Annesley confirmed how it played out during his briefing.

“It's clearly an incorrect decision,” Annesley said.

“The irony of this and the disappointing thing about this – not only for the NRL and the Dragons but for the referee himself because he made the right decision – was that he got it right and was talked out of it by someone else.

“Had he stuck with his initial reaction to this incident that he had already made then I wouldn't be standing here talking about it. I know he will be gutted by that, as are the Dragons and the NRL because we don't want to see these things happening.”

Penrith, who scored in the following set, ultimately won the game against the Dragons, with the moment proving vital.

Hip drops were also back in the news, with Jai Arrow now ruled out for six to eight weeks with a syndesmosis injury. Despite the fact Chris Randall wasn't penalised after review from the bunker at the time, he has been hit with a suspension by the match review committee for the tackle.
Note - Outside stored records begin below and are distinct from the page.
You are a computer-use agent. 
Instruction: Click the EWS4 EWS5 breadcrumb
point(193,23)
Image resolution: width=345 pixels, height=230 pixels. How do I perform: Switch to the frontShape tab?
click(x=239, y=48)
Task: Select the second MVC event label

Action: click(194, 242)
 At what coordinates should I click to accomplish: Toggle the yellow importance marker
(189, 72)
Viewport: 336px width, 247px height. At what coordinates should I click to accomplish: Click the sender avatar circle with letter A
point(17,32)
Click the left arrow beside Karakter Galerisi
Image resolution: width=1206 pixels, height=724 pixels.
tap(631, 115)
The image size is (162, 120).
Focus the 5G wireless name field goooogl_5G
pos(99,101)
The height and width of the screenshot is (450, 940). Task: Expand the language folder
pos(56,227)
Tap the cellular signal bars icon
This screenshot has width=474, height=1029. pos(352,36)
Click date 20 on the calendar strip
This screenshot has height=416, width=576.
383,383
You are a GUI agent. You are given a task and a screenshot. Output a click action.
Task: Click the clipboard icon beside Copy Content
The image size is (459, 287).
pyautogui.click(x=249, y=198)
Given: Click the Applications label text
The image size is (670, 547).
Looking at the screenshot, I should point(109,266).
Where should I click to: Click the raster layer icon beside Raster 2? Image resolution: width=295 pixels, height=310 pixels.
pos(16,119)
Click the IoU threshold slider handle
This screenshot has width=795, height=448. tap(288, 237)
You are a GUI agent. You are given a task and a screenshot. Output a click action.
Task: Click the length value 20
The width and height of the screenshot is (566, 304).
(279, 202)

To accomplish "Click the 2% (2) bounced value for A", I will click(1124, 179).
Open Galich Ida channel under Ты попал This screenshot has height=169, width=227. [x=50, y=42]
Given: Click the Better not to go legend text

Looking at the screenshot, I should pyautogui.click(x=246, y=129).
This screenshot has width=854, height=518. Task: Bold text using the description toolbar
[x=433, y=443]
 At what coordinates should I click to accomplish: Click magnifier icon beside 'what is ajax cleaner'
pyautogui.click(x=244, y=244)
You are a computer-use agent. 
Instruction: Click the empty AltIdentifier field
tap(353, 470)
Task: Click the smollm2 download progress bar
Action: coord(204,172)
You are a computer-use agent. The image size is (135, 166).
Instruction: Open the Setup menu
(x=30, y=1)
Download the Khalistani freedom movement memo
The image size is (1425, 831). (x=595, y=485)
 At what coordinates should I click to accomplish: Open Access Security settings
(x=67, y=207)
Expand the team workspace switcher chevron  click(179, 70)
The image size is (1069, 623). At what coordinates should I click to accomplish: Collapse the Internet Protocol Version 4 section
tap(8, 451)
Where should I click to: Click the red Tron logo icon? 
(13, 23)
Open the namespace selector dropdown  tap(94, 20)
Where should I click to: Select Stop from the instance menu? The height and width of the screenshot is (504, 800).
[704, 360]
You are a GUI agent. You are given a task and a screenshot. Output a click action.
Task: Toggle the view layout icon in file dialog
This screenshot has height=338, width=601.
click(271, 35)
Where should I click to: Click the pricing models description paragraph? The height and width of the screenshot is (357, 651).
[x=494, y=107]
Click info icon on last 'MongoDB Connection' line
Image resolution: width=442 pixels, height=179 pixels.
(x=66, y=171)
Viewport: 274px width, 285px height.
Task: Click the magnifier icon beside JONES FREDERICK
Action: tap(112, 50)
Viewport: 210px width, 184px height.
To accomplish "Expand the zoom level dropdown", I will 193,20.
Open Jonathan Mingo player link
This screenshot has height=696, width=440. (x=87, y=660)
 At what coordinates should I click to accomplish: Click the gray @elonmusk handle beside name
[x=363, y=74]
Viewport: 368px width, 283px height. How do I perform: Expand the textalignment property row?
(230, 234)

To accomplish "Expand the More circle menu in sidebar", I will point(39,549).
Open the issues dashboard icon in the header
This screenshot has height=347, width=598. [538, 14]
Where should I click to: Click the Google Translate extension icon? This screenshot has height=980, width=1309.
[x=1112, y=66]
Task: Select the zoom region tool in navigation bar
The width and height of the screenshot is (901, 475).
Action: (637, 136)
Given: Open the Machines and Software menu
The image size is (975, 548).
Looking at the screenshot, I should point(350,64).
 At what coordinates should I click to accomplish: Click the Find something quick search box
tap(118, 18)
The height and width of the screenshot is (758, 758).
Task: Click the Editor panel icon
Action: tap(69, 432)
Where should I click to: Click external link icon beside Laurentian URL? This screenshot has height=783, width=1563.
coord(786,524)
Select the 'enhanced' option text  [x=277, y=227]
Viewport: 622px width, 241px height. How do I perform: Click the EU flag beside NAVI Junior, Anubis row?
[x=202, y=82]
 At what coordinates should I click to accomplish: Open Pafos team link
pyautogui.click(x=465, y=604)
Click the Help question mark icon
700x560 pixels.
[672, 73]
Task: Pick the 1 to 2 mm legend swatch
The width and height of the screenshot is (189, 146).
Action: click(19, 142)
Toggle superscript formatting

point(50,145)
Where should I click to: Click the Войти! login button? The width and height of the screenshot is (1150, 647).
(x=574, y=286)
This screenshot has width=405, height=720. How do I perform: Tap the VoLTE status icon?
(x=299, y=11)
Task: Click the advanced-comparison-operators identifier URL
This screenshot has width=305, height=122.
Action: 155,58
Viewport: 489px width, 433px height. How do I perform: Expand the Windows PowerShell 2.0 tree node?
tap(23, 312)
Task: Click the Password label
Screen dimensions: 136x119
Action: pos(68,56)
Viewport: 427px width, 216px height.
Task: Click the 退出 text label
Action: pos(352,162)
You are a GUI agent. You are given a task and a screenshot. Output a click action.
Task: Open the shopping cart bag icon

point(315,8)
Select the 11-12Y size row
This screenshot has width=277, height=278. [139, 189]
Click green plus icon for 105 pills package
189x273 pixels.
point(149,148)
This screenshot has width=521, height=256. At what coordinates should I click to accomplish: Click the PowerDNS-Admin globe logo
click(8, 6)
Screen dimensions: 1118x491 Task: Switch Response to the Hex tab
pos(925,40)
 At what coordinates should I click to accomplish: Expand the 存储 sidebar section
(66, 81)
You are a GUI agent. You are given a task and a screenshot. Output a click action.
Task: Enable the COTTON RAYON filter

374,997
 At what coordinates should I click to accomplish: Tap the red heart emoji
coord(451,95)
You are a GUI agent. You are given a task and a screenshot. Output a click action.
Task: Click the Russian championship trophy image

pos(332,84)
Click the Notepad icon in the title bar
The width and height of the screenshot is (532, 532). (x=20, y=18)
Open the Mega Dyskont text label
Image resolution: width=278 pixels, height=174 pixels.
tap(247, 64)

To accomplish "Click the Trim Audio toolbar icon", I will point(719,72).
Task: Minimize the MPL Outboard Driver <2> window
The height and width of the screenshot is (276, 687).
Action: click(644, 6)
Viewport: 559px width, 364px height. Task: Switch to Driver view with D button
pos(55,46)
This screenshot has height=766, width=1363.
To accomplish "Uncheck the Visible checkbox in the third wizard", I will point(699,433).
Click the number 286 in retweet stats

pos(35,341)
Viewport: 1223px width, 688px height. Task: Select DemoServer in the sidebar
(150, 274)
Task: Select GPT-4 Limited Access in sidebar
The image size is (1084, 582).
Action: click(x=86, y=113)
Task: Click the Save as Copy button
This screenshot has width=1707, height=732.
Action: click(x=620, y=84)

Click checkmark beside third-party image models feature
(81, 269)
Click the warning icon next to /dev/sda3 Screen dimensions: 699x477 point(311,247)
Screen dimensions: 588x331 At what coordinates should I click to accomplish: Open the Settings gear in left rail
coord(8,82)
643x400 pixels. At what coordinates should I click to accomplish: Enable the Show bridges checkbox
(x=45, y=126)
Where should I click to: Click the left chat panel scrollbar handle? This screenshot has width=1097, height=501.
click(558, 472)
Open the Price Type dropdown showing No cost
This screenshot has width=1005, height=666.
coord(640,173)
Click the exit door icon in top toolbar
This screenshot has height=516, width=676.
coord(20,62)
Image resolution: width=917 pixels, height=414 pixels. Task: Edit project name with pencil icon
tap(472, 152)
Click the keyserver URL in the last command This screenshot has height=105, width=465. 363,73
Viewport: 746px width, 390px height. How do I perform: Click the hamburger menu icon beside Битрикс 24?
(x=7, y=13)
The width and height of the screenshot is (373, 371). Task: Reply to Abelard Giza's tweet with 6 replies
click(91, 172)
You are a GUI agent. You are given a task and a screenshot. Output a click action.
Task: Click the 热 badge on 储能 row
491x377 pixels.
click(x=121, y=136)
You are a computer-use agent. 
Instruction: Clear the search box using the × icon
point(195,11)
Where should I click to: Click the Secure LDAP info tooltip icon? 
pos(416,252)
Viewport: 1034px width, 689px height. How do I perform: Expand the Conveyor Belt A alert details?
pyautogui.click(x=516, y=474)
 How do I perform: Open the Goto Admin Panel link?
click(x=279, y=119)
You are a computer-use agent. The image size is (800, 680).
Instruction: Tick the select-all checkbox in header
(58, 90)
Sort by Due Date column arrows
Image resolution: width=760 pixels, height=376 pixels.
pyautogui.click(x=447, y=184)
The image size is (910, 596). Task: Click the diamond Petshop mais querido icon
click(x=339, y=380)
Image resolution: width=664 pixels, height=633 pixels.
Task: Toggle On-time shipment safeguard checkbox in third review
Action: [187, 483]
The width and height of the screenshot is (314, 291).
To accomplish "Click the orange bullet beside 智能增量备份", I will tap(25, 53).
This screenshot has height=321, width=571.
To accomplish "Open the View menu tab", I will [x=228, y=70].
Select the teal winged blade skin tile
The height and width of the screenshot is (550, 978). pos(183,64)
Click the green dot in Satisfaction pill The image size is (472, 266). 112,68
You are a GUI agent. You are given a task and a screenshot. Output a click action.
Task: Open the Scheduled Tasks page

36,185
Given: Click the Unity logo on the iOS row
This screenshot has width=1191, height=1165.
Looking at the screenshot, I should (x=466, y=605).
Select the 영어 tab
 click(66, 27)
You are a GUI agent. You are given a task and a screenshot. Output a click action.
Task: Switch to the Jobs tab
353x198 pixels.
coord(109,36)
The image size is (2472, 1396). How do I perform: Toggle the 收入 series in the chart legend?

The tackle will rule Arrow out of the remainder of the Origin series for Queensland, as well as a number of games for South Sydney.

Annesley said it was indeed a hip drop and should have resulted in a penalty for the Redfern-based side.

“The level of action that should have been taken was clearly a penalty, but whether it should have been more than that or not would have depended on how the Bunker relayed the information back to the match officials.

“Action was required in this incident.”

The dismal weekend for the officials will continue to heap pressure on a group who have struggled to be consistent from game to game this season.

Issues have constantly plagued the officials, although were mostly absent from Origin 1 last Wednesday in Adelaide.